## Short exercise:
Output the entries from the line containing "1416x787 pixels." through the end of the stored data as a numbered list, skipping blank lines. Leave the pictures out.

-- start of Records for the exercise --

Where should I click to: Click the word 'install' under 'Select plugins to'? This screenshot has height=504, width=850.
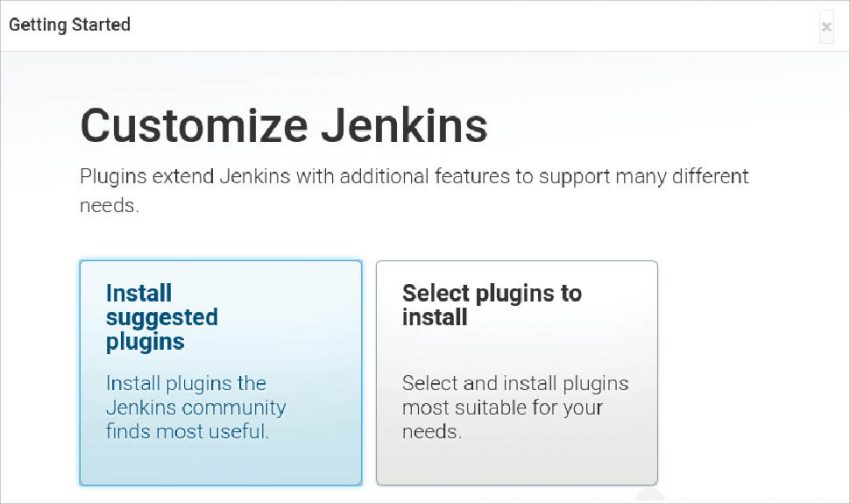click(x=434, y=318)
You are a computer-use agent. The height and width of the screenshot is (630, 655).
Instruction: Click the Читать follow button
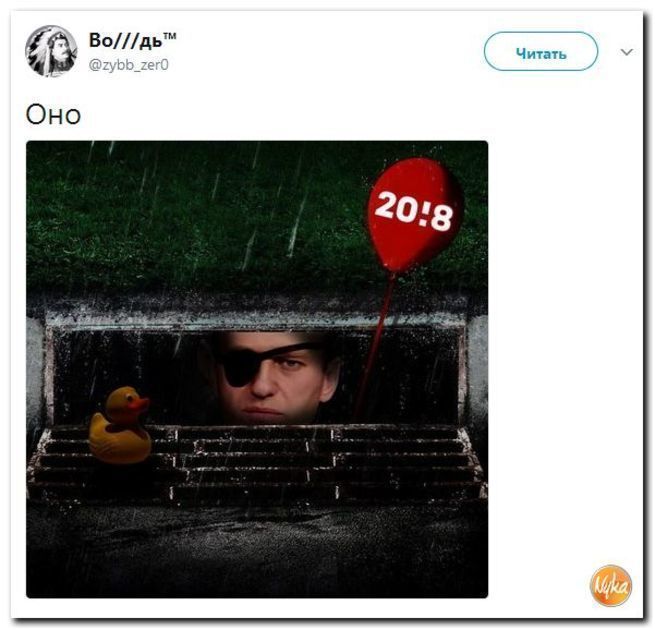(x=541, y=51)
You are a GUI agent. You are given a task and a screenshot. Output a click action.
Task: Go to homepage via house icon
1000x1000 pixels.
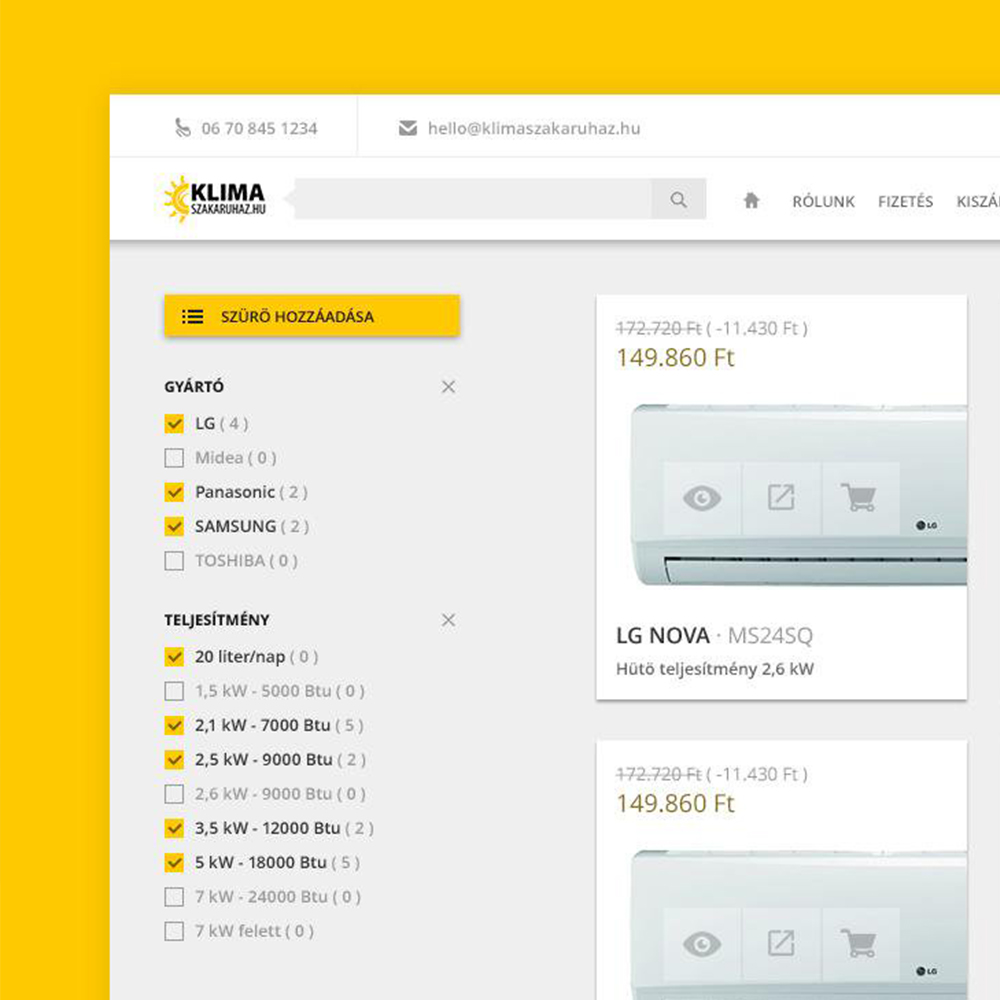coord(751,201)

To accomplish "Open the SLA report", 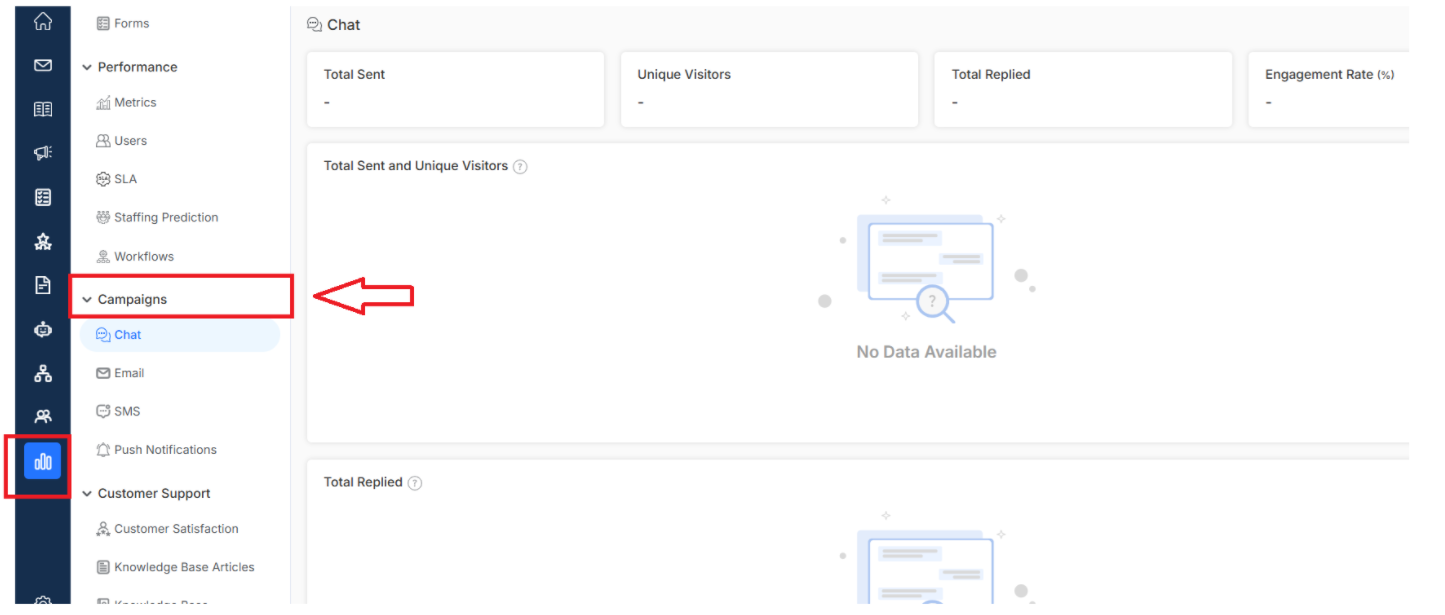I will [x=116, y=179].
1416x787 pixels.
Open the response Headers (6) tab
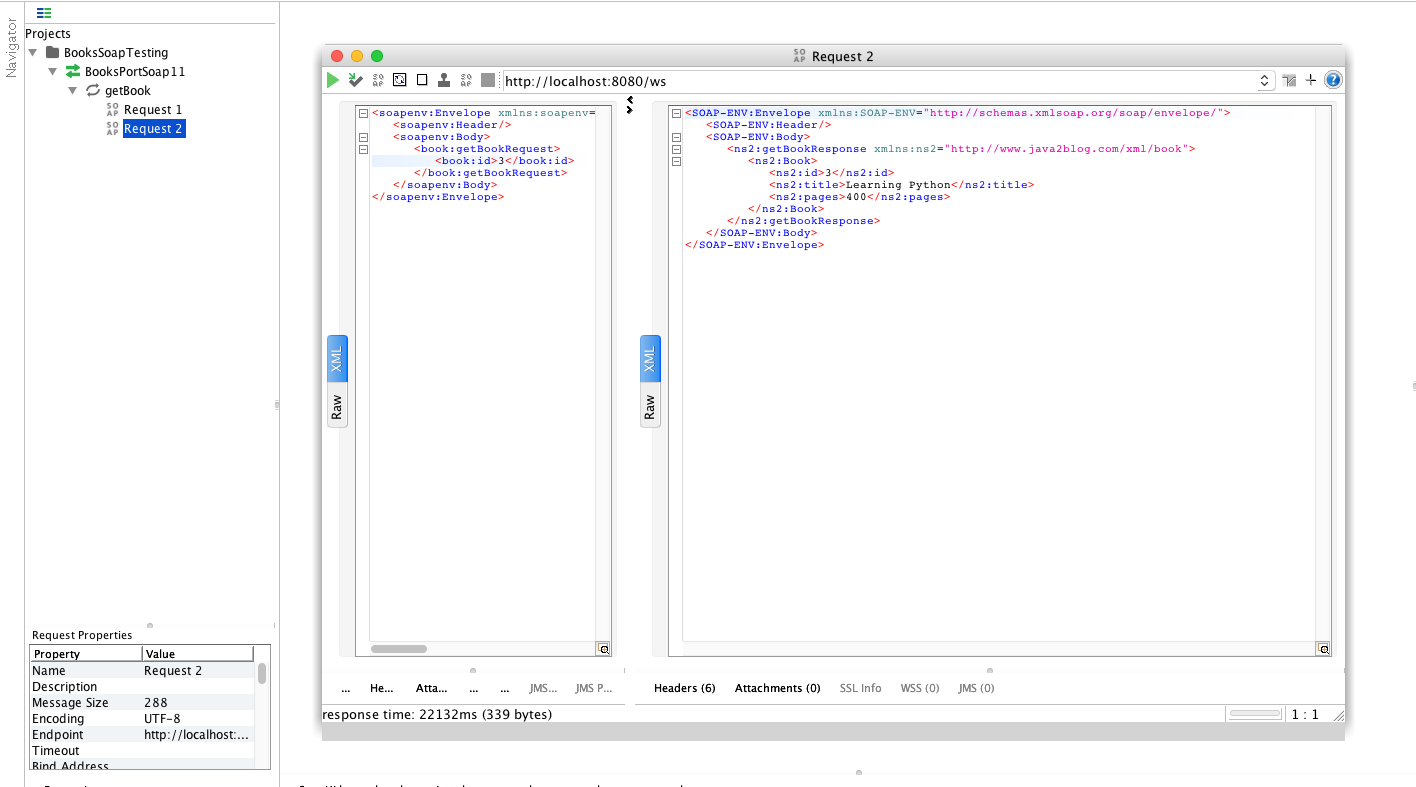tap(684, 688)
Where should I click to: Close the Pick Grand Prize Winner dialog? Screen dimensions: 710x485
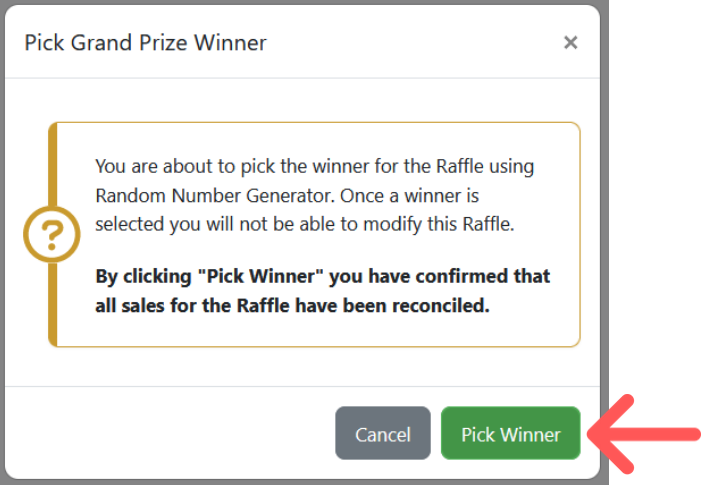point(571,43)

-- end of Records for the exercise --

## Solved exercise:
1. 1416x787 pixels.
2. Open the response Headers (6) tab
3. tap(684, 688)
4. Where should I click to: Close the Pick Grand Prize Winner dialog? Screen dimensions: 710x485
5. point(571,43)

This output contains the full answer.